4/IV. Умер Давыдов. Дед Щукарь оплакал его и "врага" своего Нагульнова скупыми, едкими старческими слезами и сразу поник, похилился, как старый жилистый ясень, не выдержавший, наконец, буйного ночного шквала...
... За окнами ранняя ноябрьская дальневосточная темь. Керосиновая деситилинейка; сквозь закопчённое с одной стороны стекло, -- верхняя часть отбита, -- скупо пробивается свет, слабо освещающий лишь небольшой круг сгрудившихся у столба, на котором висит лампа, стриженых голов и обветренных лиц. Дальше всё теряется во всё более сгущающимся к углам сумраке -- и двухэтажные нары, с тесно, впритык, уложенными матрасами, обвёрнутыми сверху серыми грубосуконными одеялами, столик дневального у входа, пирамида с винтовками и шашками. Стоя под лампой, читаю вслух. До отбоя ещё минут тридцать. Тишина. Лишь слышен еле сдерживаемый простуженный кашель. Кашляют много, но, как замечаю, стараются соблюдать очередь. Вдруг тишина прерывается хохотом из многих глоток. "Здорово ему вкрутили!", -- восторженно кричит Агафонов. Он мал ростом, коренаст, плечист и почти неграмотен, ничего не читает и яркая картина, нарисованная мастером слова, как живая стоит перед ним. "Купил рысака!", -- вскрикивает он, стараясь сквозь смех удержать наружный кашель.

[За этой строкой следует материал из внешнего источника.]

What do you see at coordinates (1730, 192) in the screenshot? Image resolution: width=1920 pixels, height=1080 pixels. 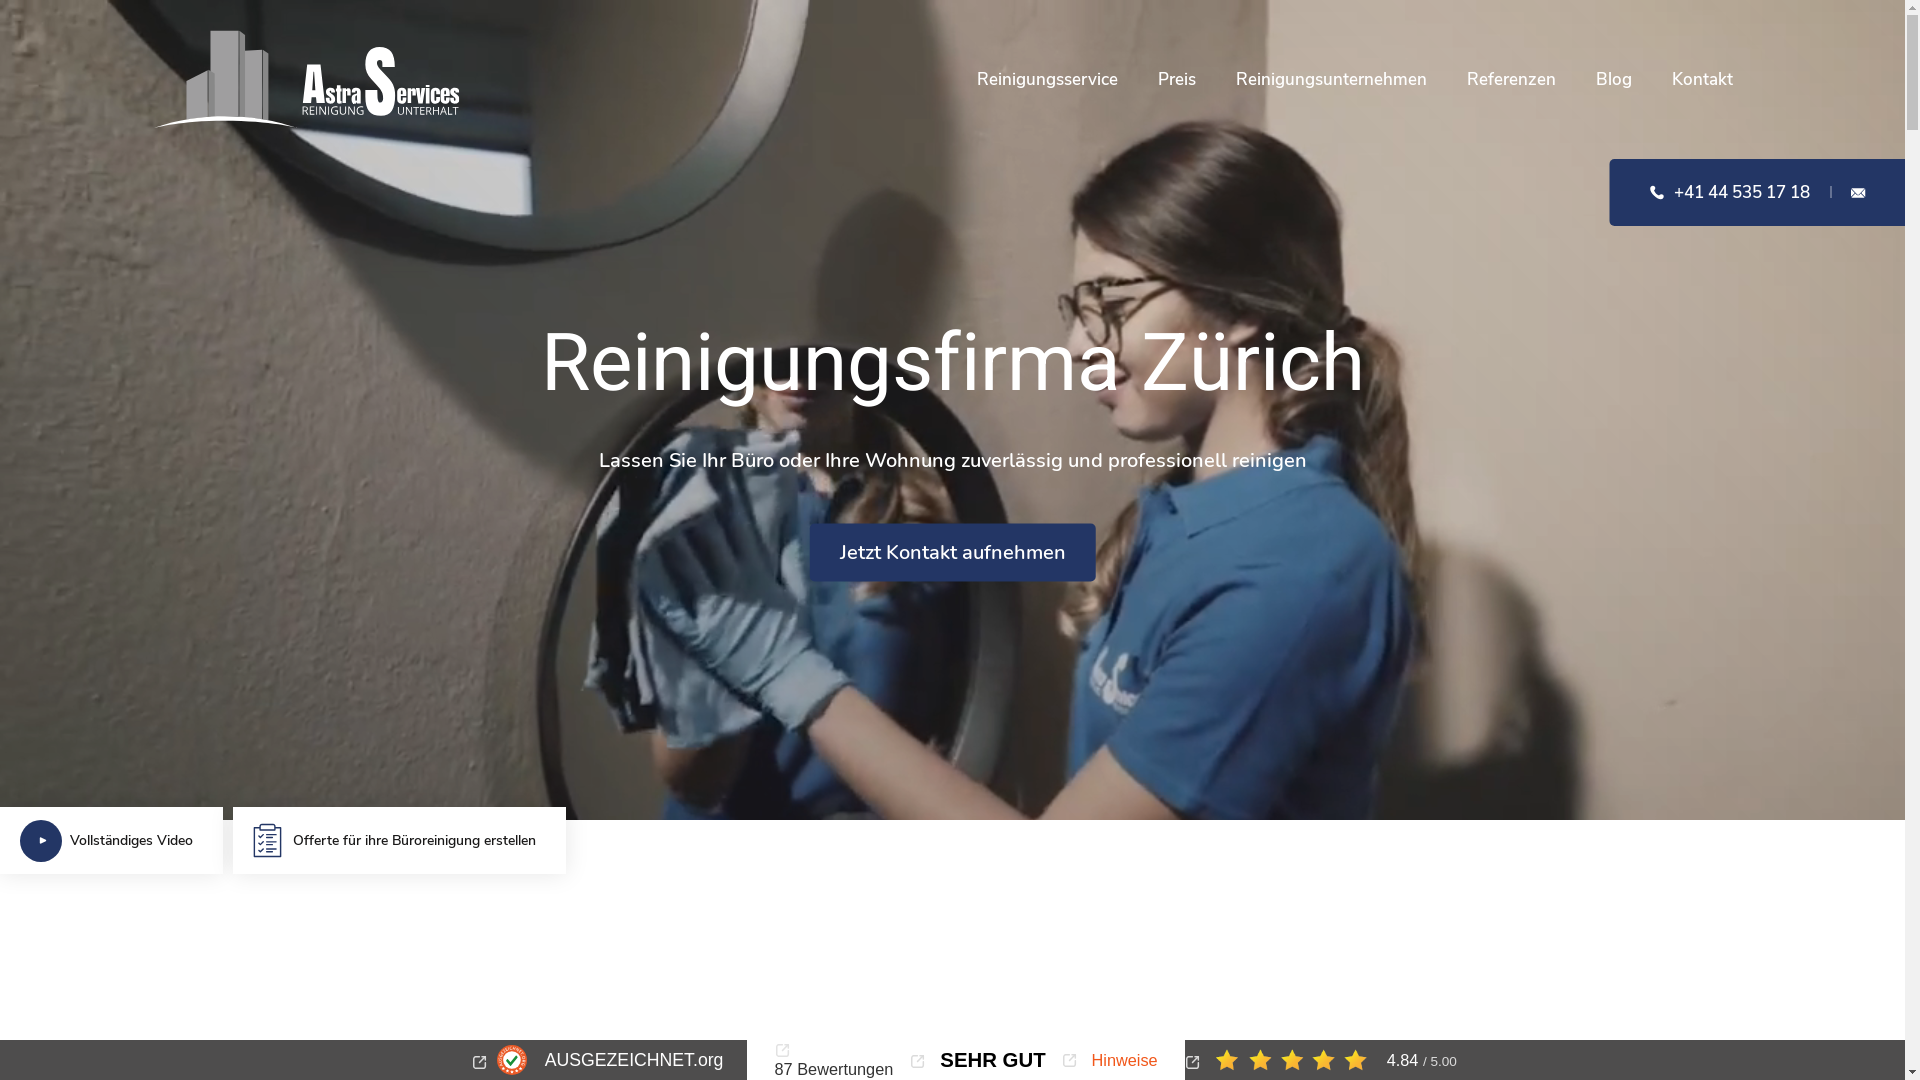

Над неудачной покупкой деда Щукаря смеются все. Горькое изумление деда Щукаря, увидевшего вместо доброго рысака, которого он купил на ярмарке, старую еле бредущую клячу и последующее его объяснение этого "чуда" потрясает эскадрон до глубины души. И мы, уже свыкшиеся со своими конями, знающие их от копыт до чёлки над глазами, смеемся над душевной простотой, такой редкой в деревне, Щукаря. А ласковая теплота, с которой слушает Давыдов злоключения деда, ещё сильнее привязывает всех нас к этому бывшему матросу и слесарю. В суровом молчании перед эскадроном проходили трудные минуты Давыдова. Вот бабы избивают его, требуя ключи от общественного амбара, где хранится семенное зерно; жить ему осталось немного, считанные минуты, а он, улыбаясь окровавленными губами, весёлыми глазами, смотря на разъярённых, потерявших голову женщин, шутками отвечает на их вопросы...
... И вот Давыдов убит. Простроченный из пулемёта, он трудно, как и жил, умирал. И потерю Давыдова переживал как потерю живого человека. Вспоминая картину его смерти, чувствовал комок в горле. Его, щербатого, нет среди людей. В книгах много смертей. Над смертью Давыдова плакал, как над смертью очень близкого человека, друга.